Innerhalb des hier vorgestellten systemtheoretischen Organisationsverständnisses findet folglich eine »Entthronung des Zweckbegriffs« (Martens u. Ortmann 2006, S. 447) statt. Nicht der vonseiten der Geschäftsführung definierte Zweck bildet den Bezugspunkt für das Handeln der Organisation (und deren Mitglieder), sondern zunächst einmal der simple Zweck, auch weiterhin als Organisation handeln zu können, und – aus Perspektive der Organisationsmitglieder – der Zweck, am Monatsende ein Gehalt überwiesen zu bekommen.
»Der den einzelnen, inhaltlich-sachlichen Zielen übergeordnete ›Zweck‹, der die internen Prozesse der Organisation steuert und die unterschiedlichen Akteure integriert, ist die Fortsetzung der Autopoiese der Organisation … Ihre Eigenlogik (die der Organisation; Anm. S. G./J. M.) ist auf die Aufrechthaltung der System-Umwelt-Unterscheidung gerichtet, d. h. die Weiterexistenz in der Beziehung zu und in der Kommunikation mit spezifischen, für das eigene Überleben unverzichtbaren Umwelten.« (Simon 2013a, S. 32.)

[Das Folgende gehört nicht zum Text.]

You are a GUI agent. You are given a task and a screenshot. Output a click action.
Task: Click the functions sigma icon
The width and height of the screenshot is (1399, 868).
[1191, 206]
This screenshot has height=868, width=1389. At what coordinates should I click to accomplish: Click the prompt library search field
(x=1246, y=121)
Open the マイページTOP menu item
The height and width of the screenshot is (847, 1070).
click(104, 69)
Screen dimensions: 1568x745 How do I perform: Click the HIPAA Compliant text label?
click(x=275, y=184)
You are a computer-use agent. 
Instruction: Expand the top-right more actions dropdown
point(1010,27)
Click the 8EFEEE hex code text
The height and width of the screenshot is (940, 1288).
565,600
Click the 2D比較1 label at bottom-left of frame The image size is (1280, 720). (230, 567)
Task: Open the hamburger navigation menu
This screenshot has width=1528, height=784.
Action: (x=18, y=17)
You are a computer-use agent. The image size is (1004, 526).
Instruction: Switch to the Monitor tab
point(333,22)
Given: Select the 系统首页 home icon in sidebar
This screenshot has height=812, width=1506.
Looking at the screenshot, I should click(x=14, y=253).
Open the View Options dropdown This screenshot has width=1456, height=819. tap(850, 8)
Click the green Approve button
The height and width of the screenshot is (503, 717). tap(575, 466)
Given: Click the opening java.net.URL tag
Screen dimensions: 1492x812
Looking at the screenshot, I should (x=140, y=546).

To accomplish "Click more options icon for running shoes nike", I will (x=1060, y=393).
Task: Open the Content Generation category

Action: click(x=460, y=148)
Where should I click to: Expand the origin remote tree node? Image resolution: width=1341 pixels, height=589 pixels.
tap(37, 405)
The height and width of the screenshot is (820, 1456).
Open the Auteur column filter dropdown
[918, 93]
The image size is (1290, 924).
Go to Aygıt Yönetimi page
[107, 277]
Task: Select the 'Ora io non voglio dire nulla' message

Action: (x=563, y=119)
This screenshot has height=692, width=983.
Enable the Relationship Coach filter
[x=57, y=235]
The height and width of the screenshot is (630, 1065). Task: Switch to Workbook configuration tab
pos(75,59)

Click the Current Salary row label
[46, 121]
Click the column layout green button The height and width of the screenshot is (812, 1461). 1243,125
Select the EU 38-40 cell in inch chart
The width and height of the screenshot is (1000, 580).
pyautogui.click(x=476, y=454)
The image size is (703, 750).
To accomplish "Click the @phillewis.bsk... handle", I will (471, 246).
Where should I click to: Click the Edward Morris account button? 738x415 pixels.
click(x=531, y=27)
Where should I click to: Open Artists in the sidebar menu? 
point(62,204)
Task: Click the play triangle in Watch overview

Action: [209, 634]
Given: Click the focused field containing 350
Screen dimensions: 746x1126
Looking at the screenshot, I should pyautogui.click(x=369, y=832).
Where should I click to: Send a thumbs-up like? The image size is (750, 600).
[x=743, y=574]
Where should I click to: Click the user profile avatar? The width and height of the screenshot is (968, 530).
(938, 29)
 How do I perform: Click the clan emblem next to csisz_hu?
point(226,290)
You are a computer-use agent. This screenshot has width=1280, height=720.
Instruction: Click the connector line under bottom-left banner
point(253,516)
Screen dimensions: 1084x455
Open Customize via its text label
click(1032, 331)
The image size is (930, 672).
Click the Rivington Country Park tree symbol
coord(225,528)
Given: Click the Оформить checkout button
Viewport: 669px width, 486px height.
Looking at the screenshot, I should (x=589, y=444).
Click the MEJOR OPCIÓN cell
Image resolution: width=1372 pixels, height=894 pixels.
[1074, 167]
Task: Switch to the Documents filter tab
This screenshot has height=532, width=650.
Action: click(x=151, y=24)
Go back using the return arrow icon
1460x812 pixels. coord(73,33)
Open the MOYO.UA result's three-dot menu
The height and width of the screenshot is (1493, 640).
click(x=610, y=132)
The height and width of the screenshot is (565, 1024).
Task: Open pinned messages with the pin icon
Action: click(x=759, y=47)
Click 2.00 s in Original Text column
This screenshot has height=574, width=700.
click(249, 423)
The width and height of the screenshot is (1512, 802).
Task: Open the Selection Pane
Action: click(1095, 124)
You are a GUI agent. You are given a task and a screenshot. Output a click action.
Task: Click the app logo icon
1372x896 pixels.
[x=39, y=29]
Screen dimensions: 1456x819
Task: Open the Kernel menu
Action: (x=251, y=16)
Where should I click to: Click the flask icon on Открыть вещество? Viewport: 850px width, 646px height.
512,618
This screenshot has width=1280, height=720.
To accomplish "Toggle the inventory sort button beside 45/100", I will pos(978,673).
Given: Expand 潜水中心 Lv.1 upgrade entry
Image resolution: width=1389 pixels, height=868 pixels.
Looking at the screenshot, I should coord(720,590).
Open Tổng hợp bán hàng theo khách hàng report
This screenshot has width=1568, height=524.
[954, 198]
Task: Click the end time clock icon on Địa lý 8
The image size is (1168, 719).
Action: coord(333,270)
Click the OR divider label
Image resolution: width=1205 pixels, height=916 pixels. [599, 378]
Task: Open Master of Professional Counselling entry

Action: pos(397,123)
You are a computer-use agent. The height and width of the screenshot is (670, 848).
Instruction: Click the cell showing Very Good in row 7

Organisationen sichern ihr Überleben dadurch, dass sie ihre Autopoiese aufrechterhalten, dass sie also kommunizierte Entscheidungen an kommunizierte Entscheidungen anschließen. Inwiefern hierbei der ursprüngliche Zweck der Organisation Berücksichtigung findet, ist aus Sicht einer Organisation streng genommen nachrangig, da sachliche Ziele gegenüber dem reinen Selbsterhalt des Systems sekundär sind. Weick schlägt daher vor, von einer »begrenzten Rationalität« (Weick 1995, S. 36) in Bezug auf Organisationen zu sprechen. Luhmann plädiert dafür, die Zweckrationalität der Systemrationalität – also der Aufrechthaltung der System-Umwelt-Unterscheidung – unterzuordnen (vgl. Luhmann 2006, S. 447).
Wenngleich man möglicherweise Schwierigkeiten damit hat, den »systemtheoretischen Hardlinern« zu folgen, die den primären Zweck von Organisationen darin sehen, ihr Überleben zu sichern, müssen wohl auch die Skeptiker eingestehen, dass eine solche »Entthronung des Zweckbegriffs« hohe Anschlussfähigkeit zu Beobachtungen der Praxis aufweist. Hiermit erscheinen die vielfältigen Abweichungen von der ausschließlichen Ausrichtung auf einen einzigen Zweck nicht mehr länger als Pathologie, sondern vielmehr als Ausdruck der organisationalen Anpassung. Es wird verständlich(er), warum Organisationen auch dann weiterhin bestehen, wenn sie ihren primären Zweck entweder bereits erfüllt oder aber massiv verfehlt haben. Es verwundert auch nur noch bedingt, wenn festgestellt wird, dass in Organisationen bewusst oder unbewusst ein Wechsel von Zwecken stattfindet oder aber dass es zu einer Verdrehung zwischen Zwecken und Mitteln kommt (vgl. Kühl 2011, S. 69).